Again: Imagine if $1,000,000,000,000 per year were dumped into the economy. Salaries don't go up, so the cost of goods isn't increased. Your employer still pays $50,000 to have you at your desk, but somehow you take home $6,000 more throughout the year, and NOBODY ELSE IS $6,000 POORER to get that money into your hands. Inflation doesn't make this go away: it's divided up as a fixed, scalar proportion of the money supply (17% of all income), and so e.g. 10% inflation means $1,100,000,000,000 more money is landing in people's paychecks, plus the 10% increase in their income they're already getting.
I've already covered printing money as a source of hyperinflation. That has nothing to do with the employment rate as Zimbabwe has so amply demonstrated.
Does that sound like anything that's ever happened in history to you? The total mobilized spending money is about $1.8 trillion, if you count money that's actually displaced (i.e. that this policy moves out of one person's hands and into the hands of another, notably giving poor people money to spend). That's 11.6% of all income absolutely, and 17% of all taxable income after deductions (including business income). Name one time something like that happened *permanently*, such that any inflation or increase in production would proportionally be reflected in the increased spending power (i.e. that if there's inflation, the amount of extra dollars you get to spend increases by that much, too).

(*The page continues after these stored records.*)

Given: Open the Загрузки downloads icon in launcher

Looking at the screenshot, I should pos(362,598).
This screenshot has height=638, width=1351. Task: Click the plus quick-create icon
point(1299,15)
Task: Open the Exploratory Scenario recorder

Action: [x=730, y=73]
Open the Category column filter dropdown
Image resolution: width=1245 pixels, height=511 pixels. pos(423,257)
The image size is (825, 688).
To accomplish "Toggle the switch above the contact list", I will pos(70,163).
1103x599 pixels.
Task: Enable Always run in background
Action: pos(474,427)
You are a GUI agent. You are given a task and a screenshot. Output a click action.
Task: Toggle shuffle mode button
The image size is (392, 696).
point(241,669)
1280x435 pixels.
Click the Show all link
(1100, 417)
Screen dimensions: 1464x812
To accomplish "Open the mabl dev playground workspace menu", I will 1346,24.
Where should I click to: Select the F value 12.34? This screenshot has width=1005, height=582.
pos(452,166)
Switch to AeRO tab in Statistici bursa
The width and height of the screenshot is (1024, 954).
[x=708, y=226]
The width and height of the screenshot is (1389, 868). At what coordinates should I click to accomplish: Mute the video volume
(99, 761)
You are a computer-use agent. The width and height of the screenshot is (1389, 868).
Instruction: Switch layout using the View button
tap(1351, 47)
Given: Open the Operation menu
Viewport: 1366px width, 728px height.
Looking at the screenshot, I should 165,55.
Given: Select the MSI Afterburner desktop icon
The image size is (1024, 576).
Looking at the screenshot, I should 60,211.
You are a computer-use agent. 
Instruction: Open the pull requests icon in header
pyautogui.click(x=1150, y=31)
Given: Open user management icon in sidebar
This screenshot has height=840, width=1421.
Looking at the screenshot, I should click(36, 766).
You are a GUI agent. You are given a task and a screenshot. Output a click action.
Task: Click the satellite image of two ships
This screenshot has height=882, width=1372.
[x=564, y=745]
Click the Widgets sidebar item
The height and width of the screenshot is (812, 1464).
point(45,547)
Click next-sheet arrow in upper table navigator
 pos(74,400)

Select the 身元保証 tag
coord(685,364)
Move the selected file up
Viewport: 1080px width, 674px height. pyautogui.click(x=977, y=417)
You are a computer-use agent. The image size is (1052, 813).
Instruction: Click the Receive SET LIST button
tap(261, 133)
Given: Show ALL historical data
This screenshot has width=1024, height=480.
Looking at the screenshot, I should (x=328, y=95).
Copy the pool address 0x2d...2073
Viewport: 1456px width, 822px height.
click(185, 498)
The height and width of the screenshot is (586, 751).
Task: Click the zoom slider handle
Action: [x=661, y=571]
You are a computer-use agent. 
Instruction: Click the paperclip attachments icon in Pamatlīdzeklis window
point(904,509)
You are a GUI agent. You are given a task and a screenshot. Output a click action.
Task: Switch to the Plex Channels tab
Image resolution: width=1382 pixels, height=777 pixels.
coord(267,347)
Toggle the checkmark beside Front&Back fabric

I believe global public entitlements are about an order of magnitude bigger than that. If something awesome was going to happen, we'd see it by now.
My take is that a universal basic income scheme will just be another sort of mild friction in the economy. It takes wealth from people who were doing something really productive and gives it to people who are somewhat less productive. My expectations concerning such a scheme are that it's more something to keep people from starving and/or rioting rather than something that will have a significant benefit or change to the economy's systems.
And as long as you aren't printing money, there should be little to no inflationary effect from the scheme.